▶ [EXTRAIT CHOISI]
-- -- --
Essai clinique de Rennes : le laboratoire Biotrial mis en cause

« Trois manquements majeurs » de la part du laboratoire Biotrial ont été relevés par l’Inspection générale des affaires sociales dans un rapport préliminaire.

"Trois manquements majeurs » ont été constatés par l’Igas, la police sanitaire, dans la gestion de l’essai clinique mené par le laboratoire Biotrial qui a fait un mort en janvier à Rennes, mais les causes exactes de cet accident rarissime n’ont pas encore été identifiées. "S’agissant de la conduite de l’étude et de la gestion de la crise, les inspecteurs ont relevé trois manquements majeurs", a annoncé jeudi la ministre de la Santé Marisol Touraine, en présentant les conclusions d’un rapport préliminaire de l’Inspection générale des affaires sociales (Igas). Ce rapport n’a toutefois pas permis "d’identifier les causes exactes de l’accident.
-- -- --
▶ [Entrées de données enregistrées]
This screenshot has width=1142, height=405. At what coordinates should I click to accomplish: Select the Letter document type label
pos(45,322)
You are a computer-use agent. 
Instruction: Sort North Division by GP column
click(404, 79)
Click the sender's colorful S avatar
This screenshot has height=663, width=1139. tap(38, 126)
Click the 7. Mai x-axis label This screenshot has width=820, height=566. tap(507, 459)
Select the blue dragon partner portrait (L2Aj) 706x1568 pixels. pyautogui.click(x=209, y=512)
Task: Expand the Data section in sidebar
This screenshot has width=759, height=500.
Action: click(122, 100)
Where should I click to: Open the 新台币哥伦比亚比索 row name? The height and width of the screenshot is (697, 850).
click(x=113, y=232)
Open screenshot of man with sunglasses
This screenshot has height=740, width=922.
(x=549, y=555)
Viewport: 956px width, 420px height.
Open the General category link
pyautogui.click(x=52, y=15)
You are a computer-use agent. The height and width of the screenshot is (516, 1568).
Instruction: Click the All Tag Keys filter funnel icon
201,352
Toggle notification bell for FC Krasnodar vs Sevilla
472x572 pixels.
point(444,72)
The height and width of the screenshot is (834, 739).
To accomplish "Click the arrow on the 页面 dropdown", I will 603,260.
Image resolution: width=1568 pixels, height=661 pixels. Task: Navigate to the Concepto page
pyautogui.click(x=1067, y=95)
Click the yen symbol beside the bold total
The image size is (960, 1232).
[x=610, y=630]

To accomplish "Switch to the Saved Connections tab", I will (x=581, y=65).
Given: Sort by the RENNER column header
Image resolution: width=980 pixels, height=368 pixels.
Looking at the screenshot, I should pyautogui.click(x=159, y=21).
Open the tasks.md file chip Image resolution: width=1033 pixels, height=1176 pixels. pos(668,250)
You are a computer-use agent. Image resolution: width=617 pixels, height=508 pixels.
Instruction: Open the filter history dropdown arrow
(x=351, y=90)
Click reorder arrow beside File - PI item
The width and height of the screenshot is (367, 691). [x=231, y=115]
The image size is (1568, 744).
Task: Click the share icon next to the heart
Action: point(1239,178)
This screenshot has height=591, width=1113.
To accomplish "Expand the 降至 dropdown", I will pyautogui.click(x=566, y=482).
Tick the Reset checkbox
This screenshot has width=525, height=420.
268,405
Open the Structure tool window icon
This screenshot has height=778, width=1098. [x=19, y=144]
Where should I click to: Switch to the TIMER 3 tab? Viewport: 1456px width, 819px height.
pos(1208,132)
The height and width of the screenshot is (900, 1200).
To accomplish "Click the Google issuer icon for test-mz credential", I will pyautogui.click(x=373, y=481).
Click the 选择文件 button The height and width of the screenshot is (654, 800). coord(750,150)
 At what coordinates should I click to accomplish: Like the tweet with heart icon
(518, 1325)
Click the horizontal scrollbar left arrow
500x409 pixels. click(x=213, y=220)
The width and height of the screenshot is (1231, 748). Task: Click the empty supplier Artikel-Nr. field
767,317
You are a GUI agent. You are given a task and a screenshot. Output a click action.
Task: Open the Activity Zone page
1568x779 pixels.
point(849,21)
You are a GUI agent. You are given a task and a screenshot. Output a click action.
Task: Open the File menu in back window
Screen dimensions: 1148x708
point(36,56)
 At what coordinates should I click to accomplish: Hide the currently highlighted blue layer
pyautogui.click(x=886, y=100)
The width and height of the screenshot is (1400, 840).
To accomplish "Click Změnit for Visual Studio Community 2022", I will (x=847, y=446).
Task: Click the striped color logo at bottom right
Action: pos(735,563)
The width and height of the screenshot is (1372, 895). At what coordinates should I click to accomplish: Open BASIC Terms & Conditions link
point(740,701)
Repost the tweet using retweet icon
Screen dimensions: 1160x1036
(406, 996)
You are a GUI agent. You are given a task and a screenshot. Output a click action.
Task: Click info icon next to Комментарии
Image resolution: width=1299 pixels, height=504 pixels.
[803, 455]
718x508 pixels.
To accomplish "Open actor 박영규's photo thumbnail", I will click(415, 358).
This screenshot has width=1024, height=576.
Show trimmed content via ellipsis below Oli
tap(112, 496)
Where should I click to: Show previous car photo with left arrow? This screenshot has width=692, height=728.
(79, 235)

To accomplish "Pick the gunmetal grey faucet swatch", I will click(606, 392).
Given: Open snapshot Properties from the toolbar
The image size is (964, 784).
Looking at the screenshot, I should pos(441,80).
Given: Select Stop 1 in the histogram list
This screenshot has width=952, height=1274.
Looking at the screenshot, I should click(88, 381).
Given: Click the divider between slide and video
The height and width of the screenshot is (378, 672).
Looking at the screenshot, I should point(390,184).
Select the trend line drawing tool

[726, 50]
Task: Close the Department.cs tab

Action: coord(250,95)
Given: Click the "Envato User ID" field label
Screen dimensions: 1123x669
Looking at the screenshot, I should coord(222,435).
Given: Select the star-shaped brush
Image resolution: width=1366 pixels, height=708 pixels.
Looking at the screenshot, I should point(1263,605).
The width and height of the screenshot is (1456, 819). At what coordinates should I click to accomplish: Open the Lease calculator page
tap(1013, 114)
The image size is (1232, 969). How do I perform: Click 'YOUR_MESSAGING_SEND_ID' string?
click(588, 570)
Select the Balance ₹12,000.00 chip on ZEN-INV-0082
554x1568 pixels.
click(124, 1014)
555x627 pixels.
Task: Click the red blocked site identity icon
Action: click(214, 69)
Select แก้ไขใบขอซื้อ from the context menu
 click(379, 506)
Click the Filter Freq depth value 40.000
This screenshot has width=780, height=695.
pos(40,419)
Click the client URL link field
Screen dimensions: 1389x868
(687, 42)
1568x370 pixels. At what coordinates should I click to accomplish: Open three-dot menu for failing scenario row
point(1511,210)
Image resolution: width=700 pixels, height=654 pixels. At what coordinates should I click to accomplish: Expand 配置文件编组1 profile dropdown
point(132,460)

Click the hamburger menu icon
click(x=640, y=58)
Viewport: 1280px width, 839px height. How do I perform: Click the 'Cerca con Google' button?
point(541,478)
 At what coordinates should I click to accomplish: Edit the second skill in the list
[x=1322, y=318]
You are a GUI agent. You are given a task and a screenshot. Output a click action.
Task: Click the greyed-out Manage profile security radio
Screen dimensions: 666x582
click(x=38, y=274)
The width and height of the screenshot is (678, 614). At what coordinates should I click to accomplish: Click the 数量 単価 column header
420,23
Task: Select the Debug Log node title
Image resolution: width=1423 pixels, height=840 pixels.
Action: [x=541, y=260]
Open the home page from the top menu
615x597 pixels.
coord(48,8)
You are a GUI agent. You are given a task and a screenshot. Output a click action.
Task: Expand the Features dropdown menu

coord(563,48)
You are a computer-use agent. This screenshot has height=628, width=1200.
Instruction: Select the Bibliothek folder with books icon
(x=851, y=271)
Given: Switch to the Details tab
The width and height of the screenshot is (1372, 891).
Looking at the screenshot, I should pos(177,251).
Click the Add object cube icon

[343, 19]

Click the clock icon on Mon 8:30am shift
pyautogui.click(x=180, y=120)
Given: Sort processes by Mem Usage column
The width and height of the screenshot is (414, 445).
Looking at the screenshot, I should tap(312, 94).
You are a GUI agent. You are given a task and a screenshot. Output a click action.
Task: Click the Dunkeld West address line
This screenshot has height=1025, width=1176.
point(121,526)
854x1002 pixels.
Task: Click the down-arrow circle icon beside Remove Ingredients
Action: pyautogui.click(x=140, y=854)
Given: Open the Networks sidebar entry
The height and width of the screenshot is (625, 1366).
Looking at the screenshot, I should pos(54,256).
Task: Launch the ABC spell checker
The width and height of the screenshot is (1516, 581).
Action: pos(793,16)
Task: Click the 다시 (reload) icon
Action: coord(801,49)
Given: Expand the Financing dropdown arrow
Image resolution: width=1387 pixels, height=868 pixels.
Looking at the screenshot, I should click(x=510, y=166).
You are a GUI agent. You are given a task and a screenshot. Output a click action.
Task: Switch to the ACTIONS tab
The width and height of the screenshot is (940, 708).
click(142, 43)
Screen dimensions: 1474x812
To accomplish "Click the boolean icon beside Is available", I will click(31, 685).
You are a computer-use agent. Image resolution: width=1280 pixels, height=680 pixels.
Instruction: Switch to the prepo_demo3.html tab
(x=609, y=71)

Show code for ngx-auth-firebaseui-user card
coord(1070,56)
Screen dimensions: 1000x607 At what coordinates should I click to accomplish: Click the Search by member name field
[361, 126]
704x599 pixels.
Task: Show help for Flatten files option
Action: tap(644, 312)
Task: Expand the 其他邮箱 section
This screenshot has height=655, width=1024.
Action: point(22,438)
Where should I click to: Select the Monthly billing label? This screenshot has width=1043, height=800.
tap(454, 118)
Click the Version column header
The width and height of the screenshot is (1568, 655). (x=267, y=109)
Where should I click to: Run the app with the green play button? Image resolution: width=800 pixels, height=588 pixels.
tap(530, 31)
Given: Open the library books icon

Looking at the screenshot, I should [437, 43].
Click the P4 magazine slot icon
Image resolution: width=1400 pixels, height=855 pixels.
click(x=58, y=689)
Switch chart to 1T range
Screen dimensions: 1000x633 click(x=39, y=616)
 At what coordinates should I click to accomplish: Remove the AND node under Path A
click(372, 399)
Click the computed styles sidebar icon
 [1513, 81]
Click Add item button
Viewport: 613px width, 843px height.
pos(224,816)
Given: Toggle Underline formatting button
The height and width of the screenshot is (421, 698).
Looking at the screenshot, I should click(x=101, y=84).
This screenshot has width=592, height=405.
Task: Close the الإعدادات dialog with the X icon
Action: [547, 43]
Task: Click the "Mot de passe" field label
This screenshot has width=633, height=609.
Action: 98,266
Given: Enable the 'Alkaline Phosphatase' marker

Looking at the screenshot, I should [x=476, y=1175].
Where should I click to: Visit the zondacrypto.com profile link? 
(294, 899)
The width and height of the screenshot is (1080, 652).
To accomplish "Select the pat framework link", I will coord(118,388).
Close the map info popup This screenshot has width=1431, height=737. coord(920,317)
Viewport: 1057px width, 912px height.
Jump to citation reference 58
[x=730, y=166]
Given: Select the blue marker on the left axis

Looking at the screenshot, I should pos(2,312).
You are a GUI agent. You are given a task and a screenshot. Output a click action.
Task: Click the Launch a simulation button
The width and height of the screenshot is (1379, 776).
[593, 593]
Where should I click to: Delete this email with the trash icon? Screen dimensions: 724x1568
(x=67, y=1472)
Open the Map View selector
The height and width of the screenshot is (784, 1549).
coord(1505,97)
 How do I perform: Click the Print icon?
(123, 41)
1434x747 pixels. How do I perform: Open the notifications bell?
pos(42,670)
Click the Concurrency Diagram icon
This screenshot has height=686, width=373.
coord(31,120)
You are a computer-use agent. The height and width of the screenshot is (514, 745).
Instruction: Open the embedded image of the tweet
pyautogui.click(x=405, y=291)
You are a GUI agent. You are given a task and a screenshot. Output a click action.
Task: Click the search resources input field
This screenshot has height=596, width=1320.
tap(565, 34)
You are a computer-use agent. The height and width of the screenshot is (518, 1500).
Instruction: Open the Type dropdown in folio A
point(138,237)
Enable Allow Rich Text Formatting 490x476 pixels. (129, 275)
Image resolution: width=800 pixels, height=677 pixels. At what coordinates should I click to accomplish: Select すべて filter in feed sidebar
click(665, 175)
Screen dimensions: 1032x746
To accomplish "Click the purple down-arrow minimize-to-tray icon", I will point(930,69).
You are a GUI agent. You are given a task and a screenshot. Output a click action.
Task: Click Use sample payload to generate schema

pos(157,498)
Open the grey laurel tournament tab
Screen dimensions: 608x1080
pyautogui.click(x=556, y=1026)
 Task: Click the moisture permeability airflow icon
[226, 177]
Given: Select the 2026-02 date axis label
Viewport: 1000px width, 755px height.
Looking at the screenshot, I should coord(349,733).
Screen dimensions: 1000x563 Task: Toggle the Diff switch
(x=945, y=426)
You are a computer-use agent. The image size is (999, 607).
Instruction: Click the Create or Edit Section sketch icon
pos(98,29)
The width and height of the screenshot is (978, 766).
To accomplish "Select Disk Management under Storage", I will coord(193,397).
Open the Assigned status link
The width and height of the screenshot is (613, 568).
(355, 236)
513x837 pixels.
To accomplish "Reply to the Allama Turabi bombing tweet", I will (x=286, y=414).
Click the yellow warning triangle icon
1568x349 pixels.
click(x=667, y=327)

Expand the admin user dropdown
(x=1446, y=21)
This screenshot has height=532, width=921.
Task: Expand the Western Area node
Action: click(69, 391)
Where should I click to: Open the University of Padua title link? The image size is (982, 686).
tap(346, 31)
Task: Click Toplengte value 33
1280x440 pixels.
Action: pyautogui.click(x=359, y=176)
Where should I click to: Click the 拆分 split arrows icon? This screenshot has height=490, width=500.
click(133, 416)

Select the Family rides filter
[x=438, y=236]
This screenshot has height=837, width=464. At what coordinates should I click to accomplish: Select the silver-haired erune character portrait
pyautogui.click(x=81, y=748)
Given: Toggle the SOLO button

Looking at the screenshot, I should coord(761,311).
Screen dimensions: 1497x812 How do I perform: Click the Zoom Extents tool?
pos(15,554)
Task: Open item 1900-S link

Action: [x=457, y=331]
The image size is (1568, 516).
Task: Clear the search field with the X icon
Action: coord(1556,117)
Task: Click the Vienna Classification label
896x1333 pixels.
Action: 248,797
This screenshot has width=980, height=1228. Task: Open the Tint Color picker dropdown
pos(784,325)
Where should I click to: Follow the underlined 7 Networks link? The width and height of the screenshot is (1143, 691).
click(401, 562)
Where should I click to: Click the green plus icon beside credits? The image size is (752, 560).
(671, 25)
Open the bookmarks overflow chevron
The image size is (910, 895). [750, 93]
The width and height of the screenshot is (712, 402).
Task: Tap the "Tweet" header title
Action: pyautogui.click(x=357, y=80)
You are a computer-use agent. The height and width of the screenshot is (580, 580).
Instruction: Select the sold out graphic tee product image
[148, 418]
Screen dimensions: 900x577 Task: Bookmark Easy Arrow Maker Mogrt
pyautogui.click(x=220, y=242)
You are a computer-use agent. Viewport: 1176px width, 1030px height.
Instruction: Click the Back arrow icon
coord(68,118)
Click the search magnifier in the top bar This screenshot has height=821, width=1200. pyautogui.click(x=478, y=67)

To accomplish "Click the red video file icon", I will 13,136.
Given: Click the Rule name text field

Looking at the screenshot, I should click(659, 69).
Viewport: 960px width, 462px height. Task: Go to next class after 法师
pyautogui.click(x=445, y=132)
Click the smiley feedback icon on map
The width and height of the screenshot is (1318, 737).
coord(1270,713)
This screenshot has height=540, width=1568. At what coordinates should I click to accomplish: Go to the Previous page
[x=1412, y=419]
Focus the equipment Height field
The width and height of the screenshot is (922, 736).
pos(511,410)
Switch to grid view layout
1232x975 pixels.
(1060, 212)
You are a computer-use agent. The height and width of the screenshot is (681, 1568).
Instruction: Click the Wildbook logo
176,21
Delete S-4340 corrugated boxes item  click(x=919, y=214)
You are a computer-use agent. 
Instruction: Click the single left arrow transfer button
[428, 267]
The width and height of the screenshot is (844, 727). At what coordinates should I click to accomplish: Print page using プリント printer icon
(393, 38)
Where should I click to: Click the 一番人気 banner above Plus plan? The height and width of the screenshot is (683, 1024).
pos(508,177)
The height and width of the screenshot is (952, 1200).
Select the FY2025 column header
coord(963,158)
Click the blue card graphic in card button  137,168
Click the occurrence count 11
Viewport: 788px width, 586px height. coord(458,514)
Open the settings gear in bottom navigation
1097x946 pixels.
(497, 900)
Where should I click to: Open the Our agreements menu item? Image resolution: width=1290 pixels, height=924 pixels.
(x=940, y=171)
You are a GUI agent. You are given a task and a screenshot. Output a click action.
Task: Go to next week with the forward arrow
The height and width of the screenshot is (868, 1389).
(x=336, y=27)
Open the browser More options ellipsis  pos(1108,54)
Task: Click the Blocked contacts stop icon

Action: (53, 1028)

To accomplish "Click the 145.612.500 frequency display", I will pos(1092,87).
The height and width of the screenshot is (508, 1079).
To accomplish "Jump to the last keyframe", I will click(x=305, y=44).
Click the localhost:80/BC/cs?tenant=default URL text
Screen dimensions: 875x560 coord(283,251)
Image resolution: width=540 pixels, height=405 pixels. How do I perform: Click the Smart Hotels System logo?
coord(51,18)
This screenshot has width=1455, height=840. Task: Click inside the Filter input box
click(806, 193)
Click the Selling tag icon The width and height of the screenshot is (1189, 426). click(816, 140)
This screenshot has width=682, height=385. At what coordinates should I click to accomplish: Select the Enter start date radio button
-- -- --
▶ [ÉNONCÉ DE L'EXERCICE] Veuillez extraire sans rien modifier le passage de l'extrait sur l'essai clinique de Rennes, en commençant par « Essai clinique de » et en allant jusqu'à « un rapport préliminaire. ».

▶ [SOLUTION DU PROBLÈME]
Essai clinique de Rennes : le laboratoire Biotrial mis en cause

« Trois manquements majeurs » de la part du laboratoire Biotrial ont été relevés par l’Inspection générale des affaires sociales dans un rapport préliminaire.